**Brief**
Please quote exactly the opening lines of the data, from the first line to the one where "This screenshot has width=933, height=1116." appears.

**Pixel coordinate grounding data**
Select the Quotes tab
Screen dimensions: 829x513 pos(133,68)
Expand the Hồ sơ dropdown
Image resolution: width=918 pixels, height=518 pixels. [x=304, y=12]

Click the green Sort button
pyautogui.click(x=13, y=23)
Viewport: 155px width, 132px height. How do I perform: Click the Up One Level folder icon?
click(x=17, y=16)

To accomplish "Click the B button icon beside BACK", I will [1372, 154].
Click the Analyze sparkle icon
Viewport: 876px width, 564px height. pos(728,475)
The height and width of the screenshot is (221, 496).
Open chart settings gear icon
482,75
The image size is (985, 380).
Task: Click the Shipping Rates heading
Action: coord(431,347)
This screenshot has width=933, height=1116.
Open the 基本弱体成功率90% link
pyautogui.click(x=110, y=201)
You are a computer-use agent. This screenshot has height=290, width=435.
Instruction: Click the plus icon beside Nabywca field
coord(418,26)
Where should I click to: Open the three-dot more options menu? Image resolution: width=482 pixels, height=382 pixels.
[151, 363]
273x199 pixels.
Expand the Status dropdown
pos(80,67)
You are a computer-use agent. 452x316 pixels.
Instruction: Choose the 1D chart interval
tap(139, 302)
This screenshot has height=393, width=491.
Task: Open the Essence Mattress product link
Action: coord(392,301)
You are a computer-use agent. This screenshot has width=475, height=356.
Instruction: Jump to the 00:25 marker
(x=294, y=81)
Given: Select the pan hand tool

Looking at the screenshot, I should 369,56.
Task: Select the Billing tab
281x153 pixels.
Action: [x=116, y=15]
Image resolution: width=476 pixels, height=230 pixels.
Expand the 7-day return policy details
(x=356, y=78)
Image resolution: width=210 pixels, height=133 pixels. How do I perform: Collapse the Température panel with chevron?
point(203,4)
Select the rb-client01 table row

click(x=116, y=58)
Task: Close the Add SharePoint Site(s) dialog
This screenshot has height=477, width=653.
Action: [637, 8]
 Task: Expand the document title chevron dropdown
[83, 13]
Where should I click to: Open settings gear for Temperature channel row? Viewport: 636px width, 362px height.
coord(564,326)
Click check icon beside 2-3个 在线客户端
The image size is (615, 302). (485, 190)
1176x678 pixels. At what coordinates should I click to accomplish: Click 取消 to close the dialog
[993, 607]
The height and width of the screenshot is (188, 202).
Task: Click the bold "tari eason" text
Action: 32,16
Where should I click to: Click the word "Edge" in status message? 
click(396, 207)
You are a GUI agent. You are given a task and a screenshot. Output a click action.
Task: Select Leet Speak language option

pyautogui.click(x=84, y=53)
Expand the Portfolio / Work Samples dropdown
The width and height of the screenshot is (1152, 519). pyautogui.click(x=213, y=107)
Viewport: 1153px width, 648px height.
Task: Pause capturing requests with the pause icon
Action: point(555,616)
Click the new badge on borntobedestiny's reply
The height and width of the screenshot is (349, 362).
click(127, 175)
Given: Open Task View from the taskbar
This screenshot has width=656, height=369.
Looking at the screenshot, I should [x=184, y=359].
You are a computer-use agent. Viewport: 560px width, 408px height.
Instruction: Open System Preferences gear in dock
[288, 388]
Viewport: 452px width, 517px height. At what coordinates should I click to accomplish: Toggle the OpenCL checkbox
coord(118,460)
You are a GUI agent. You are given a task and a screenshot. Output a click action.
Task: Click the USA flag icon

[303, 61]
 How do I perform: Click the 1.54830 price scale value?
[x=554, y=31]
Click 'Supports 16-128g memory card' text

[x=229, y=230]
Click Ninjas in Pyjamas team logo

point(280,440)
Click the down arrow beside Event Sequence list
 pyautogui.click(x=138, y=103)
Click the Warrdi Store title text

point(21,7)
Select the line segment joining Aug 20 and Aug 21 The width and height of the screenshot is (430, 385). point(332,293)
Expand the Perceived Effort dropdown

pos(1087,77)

**Answer section**
Select the Quotes tab
Screen dimensions: 829x513 pos(133,68)
Expand the Hồ sơ dropdown
Image resolution: width=918 pixels, height=518 pixels. [x=304, y=12]

Click the green Sort button
pyautogui.click(x=13, y=23)
Viewport: 155px width, 132px height. How do I perform: Click the Up One Level folder icon?
click(x=17, y=16)

To accomplish "Click the B button icon beside BACK", I will [1372, 154].
Click the Analyze sparkle icon
Viewport: 876px width, 564px height. pos(728,475)
The height and width of the screenshot is (221, 496).
Open chart settings gear icon
482,75
The image size is (985, 380).
Task: Click the Shipping Rates heading
Action: coord(431,347)
This screenshot has width=933, height=1116.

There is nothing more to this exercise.